Re: php - inject code into $_SERVER ?

C. Church wrote:
> ----- Original Message ----- From: "exon" <exon@home.se>
>
> > > Don't trust any input from the user or their browser.
> >
> > Exactly. But trust the input from the server. You don't have much 
> > choice anyway, so it's a waste of time bothering about it.
>
>
>
> I disagree.  You never know when a new vulnerability will pop up 
> somewhere - maybe there's not a vulnerability today, but maybe there'll 
> be one tomorrow. Maybe it won't require "ownership" of a webserver, 
> maybe it'll be bad handling of data that wouldn't affect anything but 
> software using those SERVER variables...  It's _never_ a waste of time 
> to ask yourself whether or not a variable is safe, and since it's coming 
> from _outside_ of _your_ code, what's the trouble with adding a single 
> line to check the contents of the variable?
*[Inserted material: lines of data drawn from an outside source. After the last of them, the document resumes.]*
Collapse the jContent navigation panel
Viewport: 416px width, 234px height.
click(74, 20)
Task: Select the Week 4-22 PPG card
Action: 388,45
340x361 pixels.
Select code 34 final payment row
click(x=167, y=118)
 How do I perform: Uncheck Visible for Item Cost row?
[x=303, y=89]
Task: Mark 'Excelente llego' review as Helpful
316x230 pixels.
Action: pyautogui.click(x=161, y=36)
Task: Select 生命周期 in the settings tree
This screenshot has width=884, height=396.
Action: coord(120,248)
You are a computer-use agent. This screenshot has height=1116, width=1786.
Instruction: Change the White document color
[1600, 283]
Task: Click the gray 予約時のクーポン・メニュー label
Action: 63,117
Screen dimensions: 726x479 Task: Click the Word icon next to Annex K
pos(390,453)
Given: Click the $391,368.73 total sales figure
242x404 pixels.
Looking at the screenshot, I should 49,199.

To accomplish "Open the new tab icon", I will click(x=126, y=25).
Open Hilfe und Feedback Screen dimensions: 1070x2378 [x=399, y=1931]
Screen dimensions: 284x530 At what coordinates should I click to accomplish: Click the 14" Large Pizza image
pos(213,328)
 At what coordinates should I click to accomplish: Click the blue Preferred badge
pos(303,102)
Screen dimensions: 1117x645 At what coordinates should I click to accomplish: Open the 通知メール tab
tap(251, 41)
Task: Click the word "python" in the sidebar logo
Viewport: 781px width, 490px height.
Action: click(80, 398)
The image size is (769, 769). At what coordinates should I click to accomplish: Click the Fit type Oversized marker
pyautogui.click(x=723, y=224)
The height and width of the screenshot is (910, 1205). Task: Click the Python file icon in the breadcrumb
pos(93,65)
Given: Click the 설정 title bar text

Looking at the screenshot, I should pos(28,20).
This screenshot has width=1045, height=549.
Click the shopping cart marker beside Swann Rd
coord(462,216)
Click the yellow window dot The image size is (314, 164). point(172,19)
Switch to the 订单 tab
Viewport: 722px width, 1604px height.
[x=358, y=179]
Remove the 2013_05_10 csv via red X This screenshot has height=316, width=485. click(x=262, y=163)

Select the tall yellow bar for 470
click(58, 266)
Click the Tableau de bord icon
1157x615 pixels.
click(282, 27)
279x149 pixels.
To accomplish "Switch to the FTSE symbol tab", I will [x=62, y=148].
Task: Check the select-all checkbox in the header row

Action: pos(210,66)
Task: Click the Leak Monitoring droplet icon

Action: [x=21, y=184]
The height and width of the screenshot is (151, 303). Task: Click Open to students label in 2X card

Because if an attacker can set environment variables to arbitrary values 
through a webserver exploit he/she can also modify other slices of 
memory making PHP-scripts the last of your worries. An exploit not 
requiring PHP to be installed and sending the $_SERVER provided 
variables will be infinitely easier to write (due to heap/stack offset 
reasons, where eip and such can be easily calculated but arbitrary 
variables cannot without some serious code injection) and more generic 
as well. In short; No idiot on earth would want to change the values of 
$_SERVER in hope that it will be used if they already have the 
possibility to execute arbitrary code.